Neville Goddard Lectures: “In These Last Days by His Son”
15 Dec Neville Goddard Lectures: “In These Last Days by His Son”
By Neville Goddard (March 19, 1963)
Note: Time travel
___(??) “In these last days by his Son.” I know from my own personal experience across this country that scientists and philosophers that I meet or are introduced to me as brilliant minds are unwilling to accept as explanation anything beyond and above this world of nature. I begin to discuss with them my personal mystical experiences; they want me to bring it down to this world—I’m not a physicist, I’m not a scientist, and I’m not a philosopher—but bring it down and explain to them in terms of the structure of this world. So I can’t do it. I can only tell what has happened to me.
So tonight’s subject, which is “In these last days by his Son,” and this is taken from the epistle to the Hebrews. The author is unknown, it’s unsigned, and it’s really not addressed to anyone in particular. He doesn’t address it to the Corinthians, or this or the other; it’s simply an epistle to the Hebrews. And so, we are the Hebrews; he’s addressing it to us. This one begins his letter: “In many and various ways God spoke of old to our fathers by the prophets; but in these last days he has spoken to us by his Son” (Hebrews 1:1). A few verses on, which is the fifth verse, he pinpoints the Son by quoting scripture. For this author bases his entire argument upon scripture, which he quotes or refers to in every chapter. So in the fifth verse, he pinpoints the Son for us by quoting scripture. He’s trying to prove to his own satisfaction the superiority of man over everything in the world, for man bears the very stamp of the nature of God; he makes that plain. And now he comes to this quote, and he quotes for us first the 7th verse of the 2nd chapter of Psalms. He asks the question, “To what angel did God ever say, ‘Thou art my Son, today I have begotten thee’?” Or again, now he quotes 2nd Samuel, the 7th chapter, the 14th verse, so he makes the statement, ___(??) again, “I will be his father, and he shall be my son.” Now, these two are addressed—and anyone reading the Bible can see it—these are addressed to David. So he pinpoints the Son by whom he will speak in these last days. Now this is the letter to the Hebrews. Now how did he speak in many and various ways to our fathers by the prophets?
But first, the nineteenth Psalm: “The heavens are telling the glory of God; and the firmament proclaims his handiwork.” I think anyone who has ever seen the heavens, even with the naked eye, would see the glory of God. But when we ask the physicist to look at it through the mathematical eye, trained as they are with the aid of telescopes, what a joy would be ours were we to look at it through that eye.

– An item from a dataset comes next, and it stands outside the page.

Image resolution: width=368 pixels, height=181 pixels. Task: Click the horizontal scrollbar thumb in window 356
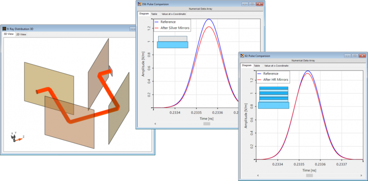click(x=206, y=124)
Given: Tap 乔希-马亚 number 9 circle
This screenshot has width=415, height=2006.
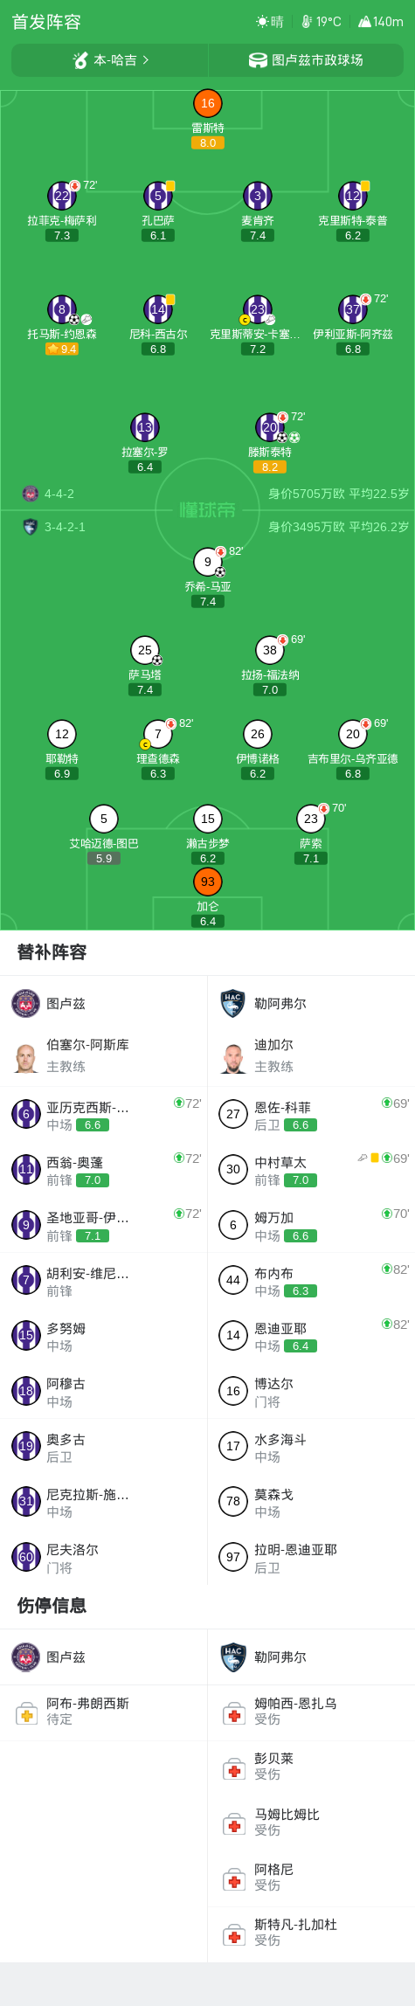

But then we come down to the geophysicist, and the firmament proclaims his handiwork. And here we see this fantastic world in which we live today. Because here, only in our century, here, a young man in 1905 had a different concept of the world; his name was Einstein—an entirely different concept of the structure of this world—and gave us his famous equation. It startled the physicists of the day, and it still startles them, but we’re living in that world today, a world of nuclear energy. And he gave that to us in 1905.
Here is a statement in Paul’s letters written 2,000 years ago. You read it in the the 1st chapter, the 20th verse of his letter to the Romans: “Ever since the creation of the world, his invisible nature, namely, his eternal power and deity, has been clearly perceived in the things that have been made.” Doesn’t mean the chair, this building, but the elements, the eternal elements of the world. “Ever since the creation of the world his invisible nature, namely, his eternal power and deity, has been clearly perceived in the things that have been made.” After 2,000 years, no one saw the structure of that basic brick of the world. But Einstein saw it and revealed it in his famous equation.